On August 7, 2023, we entered into an amendment to the Facility, whereby the Final Payment Fee (as defined in the Loan Agreement) was settled for $1,677 (the “Settled Amount”), which was paid on August 7, 2023. The Final Payment Fee was originally equal to 1.0% of the increase in our market capitalization since September 10, 2021, and was due upon payment in full of the obligations under the Senior Credit Facility. We also paid the Lenders a fee equal to $250 to be credited against any reimbursable expenses owed to the Lenders in a future refinancing of the Facility if it occurs prior to December 31, 2024.

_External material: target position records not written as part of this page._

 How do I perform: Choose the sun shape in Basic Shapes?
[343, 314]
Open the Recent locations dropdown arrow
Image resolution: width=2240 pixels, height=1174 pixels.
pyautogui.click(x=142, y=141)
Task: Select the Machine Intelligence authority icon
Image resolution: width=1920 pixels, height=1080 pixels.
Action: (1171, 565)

On September 12, 2023, we terminated the Loan Agreement and repaid the outstanding balance on the secured promissory note (the “Note”). In connection with the termination, we paid the Agent for the benefit of the Lenders an aggregate amount of $30,927 (the “Payoff Amount”) in full payment of our outstanding obligations under the Loan Agreement. The Payoff Amount represented $30,617 of outstanding principal and interest on the unpaid principal balance, a 1.0% prepayment fee in the amount of $306 and $5 for the accrued non-utilization fee and lender expenses associated with the extinguishment. As of December 31, 2023, there are no further amounts due or owing under the Facility.